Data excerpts
- - -
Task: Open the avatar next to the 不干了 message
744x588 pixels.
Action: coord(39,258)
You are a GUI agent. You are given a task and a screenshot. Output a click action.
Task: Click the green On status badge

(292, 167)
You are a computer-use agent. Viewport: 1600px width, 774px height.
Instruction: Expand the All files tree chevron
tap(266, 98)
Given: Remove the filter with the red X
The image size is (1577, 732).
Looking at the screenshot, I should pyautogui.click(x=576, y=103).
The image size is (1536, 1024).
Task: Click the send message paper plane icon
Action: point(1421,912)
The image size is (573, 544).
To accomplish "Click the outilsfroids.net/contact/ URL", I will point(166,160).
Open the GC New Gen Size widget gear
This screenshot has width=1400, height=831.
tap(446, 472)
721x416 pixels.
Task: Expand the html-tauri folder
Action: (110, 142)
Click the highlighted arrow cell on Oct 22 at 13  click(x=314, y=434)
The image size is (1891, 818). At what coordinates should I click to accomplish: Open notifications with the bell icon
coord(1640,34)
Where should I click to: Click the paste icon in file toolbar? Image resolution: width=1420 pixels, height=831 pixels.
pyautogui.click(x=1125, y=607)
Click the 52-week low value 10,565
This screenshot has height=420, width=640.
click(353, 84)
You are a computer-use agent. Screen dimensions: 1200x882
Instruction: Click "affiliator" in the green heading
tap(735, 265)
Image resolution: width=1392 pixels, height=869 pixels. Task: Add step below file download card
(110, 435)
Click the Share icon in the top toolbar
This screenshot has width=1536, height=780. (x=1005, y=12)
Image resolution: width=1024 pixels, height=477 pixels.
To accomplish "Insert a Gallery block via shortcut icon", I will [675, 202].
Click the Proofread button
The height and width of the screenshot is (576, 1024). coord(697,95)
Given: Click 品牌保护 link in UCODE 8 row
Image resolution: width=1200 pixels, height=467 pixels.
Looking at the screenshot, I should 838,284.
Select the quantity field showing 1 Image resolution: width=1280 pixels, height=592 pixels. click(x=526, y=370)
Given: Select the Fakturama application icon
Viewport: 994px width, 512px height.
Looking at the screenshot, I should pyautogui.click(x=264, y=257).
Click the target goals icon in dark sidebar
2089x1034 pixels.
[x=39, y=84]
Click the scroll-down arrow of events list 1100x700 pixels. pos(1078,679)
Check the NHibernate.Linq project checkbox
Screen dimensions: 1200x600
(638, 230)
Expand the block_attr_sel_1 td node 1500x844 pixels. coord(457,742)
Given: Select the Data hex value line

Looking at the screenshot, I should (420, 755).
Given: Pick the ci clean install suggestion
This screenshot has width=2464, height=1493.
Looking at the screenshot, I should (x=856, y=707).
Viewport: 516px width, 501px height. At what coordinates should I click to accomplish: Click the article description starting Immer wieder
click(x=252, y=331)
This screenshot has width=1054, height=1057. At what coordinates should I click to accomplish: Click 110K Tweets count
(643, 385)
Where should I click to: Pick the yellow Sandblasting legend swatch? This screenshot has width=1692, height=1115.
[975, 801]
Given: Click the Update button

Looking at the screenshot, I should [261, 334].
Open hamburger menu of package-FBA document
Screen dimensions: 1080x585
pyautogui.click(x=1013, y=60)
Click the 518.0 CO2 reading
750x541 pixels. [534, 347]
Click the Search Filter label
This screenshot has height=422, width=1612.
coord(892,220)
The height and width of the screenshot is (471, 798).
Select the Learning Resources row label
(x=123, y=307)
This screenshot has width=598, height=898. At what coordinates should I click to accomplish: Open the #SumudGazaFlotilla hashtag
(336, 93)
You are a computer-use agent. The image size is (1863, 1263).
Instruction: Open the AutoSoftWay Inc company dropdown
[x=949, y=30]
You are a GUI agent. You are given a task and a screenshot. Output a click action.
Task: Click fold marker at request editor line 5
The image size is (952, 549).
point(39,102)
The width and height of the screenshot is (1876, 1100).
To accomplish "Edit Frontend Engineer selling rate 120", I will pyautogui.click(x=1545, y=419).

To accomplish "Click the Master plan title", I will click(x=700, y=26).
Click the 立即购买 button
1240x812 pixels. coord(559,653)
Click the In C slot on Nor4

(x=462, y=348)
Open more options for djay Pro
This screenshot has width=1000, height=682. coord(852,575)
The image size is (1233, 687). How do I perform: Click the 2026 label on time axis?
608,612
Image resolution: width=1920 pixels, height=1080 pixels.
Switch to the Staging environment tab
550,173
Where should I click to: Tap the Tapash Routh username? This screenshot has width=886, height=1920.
- - -
# [What needs to be done]
Beginning with the line that contains "Open more options for djay Pro", repeat every line through the end of the records and nothing more.

# [Reply]
Open more options for djay Pro
This screenshot has width=1000, height=682. coord(852,575)
The image size is (1233, 687). How do I perform: Click the 2026 label on time axis?
608,612
Image resolution: width=1920 pixels, height=1080 pixels.
Switch to the Staging environment tab
550,173
Where should I click to: Tap the Tapash Routh username? This screenshot has width=886, height=1920.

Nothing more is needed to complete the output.